How to Diagnose Myelodysplastic Syndromes: A Comprehensive Guide
Myelodysplastic syndromes (MDS) are a diverse group of blood disorders that originate in the hematopoietic stem cells. These conditions are primarily characterized by dysfunctional bone marrow activity, leading to abnormal development of myeloid lineage cells and ineffective blood cell production. As a result, patients often suffer from persistent cytopenias—low levels of red blood cells, white blood cells, or platelets—and face an increased risk of progressing to acute myeloid leukemia (AML). Accurate diagnosis is crucial for timely intervention and improved patient outcomes.

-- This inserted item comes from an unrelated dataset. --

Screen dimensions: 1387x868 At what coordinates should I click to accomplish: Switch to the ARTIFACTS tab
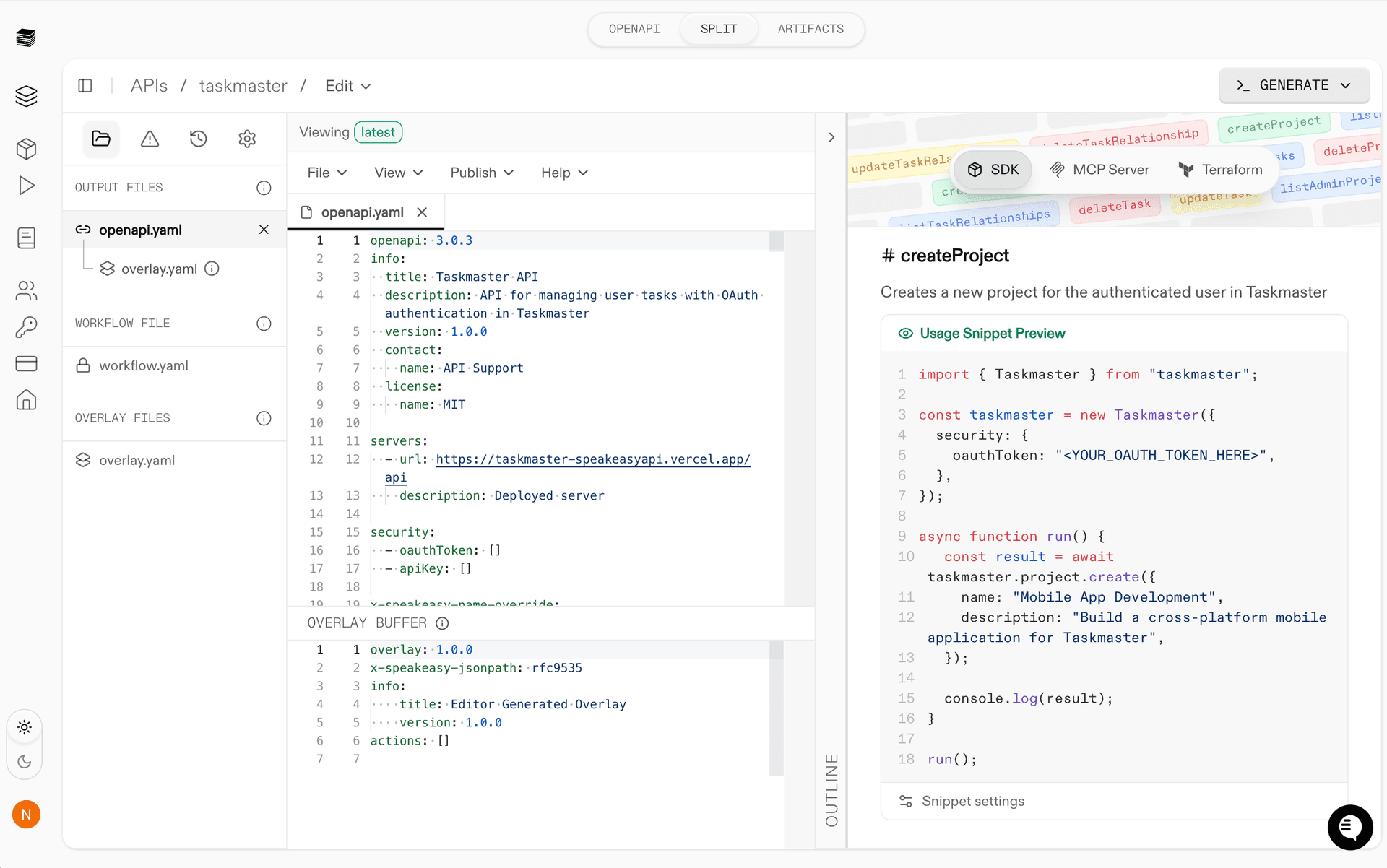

Core Diagnostic Criteria for MDS
To confirm a diagnosis of MDS, clinicians must meet two mandatory criteria along with at least one major criterion. These evidence-based benchmarks help differentiate MDS from other conditions with similar presentations and ensure diagnostic precision.
Essential Criterion 1: Persistent Cytopenia
The first mandatory condition involves documented peripheral blood cytopenia lasting at least four months. This includes:
- Neutrophil count < 1.8 × 10⁹/L (1,800/μL)
- Hemoglobin level < 10 g/dL
- Platelet count < 100,000/μL
However, if early signs such as increased blasts in the blood or specific genetic abnormalities linked to MDS are detected, waiting the full four months is not required. Immediate evaluation and diagnosis can proceed based on these red flags.
Essential Criterion 2: Exclusion of Other Causes
It's critical to rule out other potential causes of low blood counts and dysplasia. This includes secondary factors like vitamin deficiencies (e.g., B12 or folate), exposure to toxins, autoimmune diseases, viral infections (such as HIV or hepatitis), or the effects of chemotherapy. Non-clonal hematologic disorders must also be excluded through thorough clinical assessment, laboratory testing, and sometimes bone marrow imaging.
Major Diagnostic Indicators of MDS
In addition to the two essential criteria, at least one major feature must be present to support an MDS diagnosis. These key indicators reflect the underlying clonal and pathological nature of the disease.
Dysplasia in Bone Marrow Cell Lines
Dysplasia affecting more than 10% of cells in one or more myeloid lineages—erythroid (red cells), granulocytic (white cells), or megakaryocytic (platelet-producing cells)—is a hallmark of MDS. Morphological examination of bone marrow smears under microscopy reveals abnormal size, shape, and maturation patterns within these cell populations, indicating disrupted hematopoiesis.
Presence of Ring Sideroblasts
Another strong indicator is the presence of ring sideroblasts comprising over 15% of nucleated red blood cells in the bone marrow. These iron-laden erythroblasts are identified through Perl's Prussian blue staining and suggest impaired heme synthesis—a common trait in certain subtypes of MDS, particularly MDS-RS (with ring sideroblasts).
Elevated Blast Counts
An increased percentage of immature precursor cells (blasts) in the bone marrow (5–19%) or peripheral blood (2–19%) strongly supports an MDS diagnosis. Blasts are normally rare in circulation, so their elevation signals a disruption in cellular differentiation and raises concern for progression toward leukemia.
Clonal Chromosomal Abnormalities
Detection of recurrent cytogenetic changes via conventional karyotyping or FISH (fluorescence in situ hybridization) provides compelling evidence of clonality. Common abnormalities include deletions in chromosomes 5q, 7q, or 20q, or trisomy 8. These genetic markers not only aid in diagnosis but also play a role in risk stratification and treatment planning.
Diagnosing MDS requires a multidisciplinary approach combining clinical history, laboratory data, morphological analysis, and molecular genetics. Early recognition and accurate classification enable personalized management strategies, including supportive care, immunomodulatory therapy, or stem cell transplantation, ultimately improving survival and quality of life for patients.